* **Texte choisi**:
<<<<

L’Occident et la « laïcité incertaine »

En France, la laïcité s’inscrit dans l’histoire et dans le droit. Elle sous-tendait déjà la Révolution de 1789, pendant laquelle les biens du clergé furent confisqués et les prêtres tenus de prêter allégeance à la République. De haute lutte, la laïcité a fini par s’imposer comme norme juridique dans la loi de 1905 sur la séparation de l’Église et de l’État.

>>>>

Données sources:

<<<<

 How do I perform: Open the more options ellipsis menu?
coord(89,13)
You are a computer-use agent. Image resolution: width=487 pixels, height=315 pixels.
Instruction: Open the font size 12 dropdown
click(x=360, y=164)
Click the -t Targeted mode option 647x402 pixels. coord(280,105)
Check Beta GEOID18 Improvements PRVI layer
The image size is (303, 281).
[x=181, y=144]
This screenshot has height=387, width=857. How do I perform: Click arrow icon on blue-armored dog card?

>>>>
<<<<

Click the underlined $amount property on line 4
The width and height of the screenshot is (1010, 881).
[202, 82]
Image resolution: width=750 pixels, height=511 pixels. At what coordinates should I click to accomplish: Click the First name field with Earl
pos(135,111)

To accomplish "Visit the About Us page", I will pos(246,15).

>>>>
<<<<

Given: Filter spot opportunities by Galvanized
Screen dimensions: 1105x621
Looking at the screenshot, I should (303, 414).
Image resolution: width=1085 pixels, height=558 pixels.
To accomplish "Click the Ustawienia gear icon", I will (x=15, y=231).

>>>>

* **Objectifs**:
(a) D'après le texte sur la laïcité en France, quelle loi a fait de la laïcité une norme juridique ?
(b) Poursuivez le texte sur la laïcité en France après sa dernière phrase.
Les enregistrements n'ont aucun lien avec le texte.

* **Corrigés**:
(a) La loi de 1905 sur la séparation de l'Église et de l'État.

(b)
Aujourd’hui, elle figure dans le préambule de la Constitution, comme caractéristique de la France elle-même ("la France est une république laïque"). Si l’on excepte la France et le Portugal et dans une certaine mesure la Belgique, l’Europe, les Etats Unis et le Canada ne sont pas laïques. Au Danemark, l’Eglise luthérienne reste l’Eglise nationale et symbolise l’identité du pays sans toutefois porter atteinte aux autres communautés religieuses protestantes. Les Eglises catholique et orthodoxe, le judaïsme, les Témoins de Jéhovah, les bahaïs et les sikhs sont des cultes reconnus alors qu’ils représentent à eux tous, qu’environ 2% de la population. La liberté de conscience et l’absence de discrimination selon l’origine ou la croyance sont garanties de façon effective par un dispositif très démocratique. Pour le moment en tout cas, société fortement sécularisée, le Danemark s’accommode d’une situation non laïcisée.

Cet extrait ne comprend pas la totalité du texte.